(Stored data entries):
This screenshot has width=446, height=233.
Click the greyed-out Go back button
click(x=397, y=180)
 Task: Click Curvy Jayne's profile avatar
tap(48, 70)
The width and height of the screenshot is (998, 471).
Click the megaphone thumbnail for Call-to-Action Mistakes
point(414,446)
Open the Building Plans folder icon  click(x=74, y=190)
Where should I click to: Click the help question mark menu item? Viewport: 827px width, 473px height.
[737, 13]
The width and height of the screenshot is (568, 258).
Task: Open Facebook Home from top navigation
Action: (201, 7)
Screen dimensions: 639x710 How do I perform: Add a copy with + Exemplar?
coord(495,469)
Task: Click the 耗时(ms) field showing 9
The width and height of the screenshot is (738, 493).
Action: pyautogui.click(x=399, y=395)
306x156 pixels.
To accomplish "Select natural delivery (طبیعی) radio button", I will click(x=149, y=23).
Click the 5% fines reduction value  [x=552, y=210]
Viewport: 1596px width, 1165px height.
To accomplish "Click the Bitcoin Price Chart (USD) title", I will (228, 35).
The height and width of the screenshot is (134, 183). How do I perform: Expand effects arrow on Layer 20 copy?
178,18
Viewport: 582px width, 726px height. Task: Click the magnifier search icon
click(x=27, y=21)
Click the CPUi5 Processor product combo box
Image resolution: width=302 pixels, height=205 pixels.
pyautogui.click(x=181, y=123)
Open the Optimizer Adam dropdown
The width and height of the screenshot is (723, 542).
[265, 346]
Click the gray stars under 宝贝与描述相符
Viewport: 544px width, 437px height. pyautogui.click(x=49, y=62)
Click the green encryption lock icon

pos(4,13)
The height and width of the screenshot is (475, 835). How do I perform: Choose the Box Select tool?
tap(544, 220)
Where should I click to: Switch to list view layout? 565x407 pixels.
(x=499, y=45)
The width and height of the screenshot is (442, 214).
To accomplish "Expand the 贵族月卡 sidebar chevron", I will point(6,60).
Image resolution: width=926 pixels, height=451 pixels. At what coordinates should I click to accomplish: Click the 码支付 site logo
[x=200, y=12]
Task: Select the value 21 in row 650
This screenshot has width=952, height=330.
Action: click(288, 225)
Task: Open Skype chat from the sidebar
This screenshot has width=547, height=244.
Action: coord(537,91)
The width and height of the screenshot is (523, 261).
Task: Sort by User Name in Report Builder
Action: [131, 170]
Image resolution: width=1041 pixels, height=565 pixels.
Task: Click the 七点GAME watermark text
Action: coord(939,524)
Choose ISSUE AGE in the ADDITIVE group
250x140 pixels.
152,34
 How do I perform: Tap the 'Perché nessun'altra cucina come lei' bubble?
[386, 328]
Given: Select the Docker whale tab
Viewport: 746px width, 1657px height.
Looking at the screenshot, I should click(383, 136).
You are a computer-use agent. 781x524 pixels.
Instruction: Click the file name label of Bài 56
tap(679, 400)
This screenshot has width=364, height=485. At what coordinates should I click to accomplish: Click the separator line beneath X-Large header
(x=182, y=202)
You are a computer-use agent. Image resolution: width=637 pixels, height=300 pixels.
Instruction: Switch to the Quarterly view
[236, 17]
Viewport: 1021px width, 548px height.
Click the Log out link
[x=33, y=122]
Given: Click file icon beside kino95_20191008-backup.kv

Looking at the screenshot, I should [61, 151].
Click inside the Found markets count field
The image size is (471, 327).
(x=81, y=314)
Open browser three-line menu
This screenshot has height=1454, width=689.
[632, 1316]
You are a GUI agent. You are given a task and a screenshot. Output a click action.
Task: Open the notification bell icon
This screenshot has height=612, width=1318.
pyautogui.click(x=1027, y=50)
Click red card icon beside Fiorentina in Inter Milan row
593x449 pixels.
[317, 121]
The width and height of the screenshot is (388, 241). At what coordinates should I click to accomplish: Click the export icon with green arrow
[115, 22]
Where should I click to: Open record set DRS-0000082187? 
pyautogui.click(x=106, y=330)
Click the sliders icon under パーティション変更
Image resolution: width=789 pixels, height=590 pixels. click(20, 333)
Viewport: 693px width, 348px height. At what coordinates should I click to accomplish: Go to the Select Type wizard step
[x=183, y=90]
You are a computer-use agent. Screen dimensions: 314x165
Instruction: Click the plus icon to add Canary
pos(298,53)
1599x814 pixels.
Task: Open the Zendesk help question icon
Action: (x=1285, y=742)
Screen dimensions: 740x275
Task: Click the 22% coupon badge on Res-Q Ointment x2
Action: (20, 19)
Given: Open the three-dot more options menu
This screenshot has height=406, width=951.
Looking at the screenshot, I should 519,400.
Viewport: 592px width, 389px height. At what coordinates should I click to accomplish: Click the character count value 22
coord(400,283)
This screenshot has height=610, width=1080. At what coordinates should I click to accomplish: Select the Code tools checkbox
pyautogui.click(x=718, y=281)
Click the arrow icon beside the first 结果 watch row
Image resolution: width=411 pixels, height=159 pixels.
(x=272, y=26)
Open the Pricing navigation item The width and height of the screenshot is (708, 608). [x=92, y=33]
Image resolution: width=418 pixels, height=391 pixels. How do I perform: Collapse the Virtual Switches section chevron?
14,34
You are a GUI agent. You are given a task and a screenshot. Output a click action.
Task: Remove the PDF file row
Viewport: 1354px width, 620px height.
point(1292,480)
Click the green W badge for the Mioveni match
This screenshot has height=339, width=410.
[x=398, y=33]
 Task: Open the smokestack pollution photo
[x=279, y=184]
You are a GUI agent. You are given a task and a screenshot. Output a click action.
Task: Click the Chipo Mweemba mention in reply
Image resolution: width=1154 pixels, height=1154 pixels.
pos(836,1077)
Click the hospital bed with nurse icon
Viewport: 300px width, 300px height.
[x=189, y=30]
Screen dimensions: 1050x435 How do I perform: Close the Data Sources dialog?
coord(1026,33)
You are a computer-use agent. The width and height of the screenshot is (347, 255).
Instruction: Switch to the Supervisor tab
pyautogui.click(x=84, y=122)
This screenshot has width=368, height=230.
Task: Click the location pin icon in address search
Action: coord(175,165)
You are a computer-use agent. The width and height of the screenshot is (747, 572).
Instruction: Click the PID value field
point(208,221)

(How to complete this task): Only the number of lines in the data that hold "three" should be stated.

(Result below): 2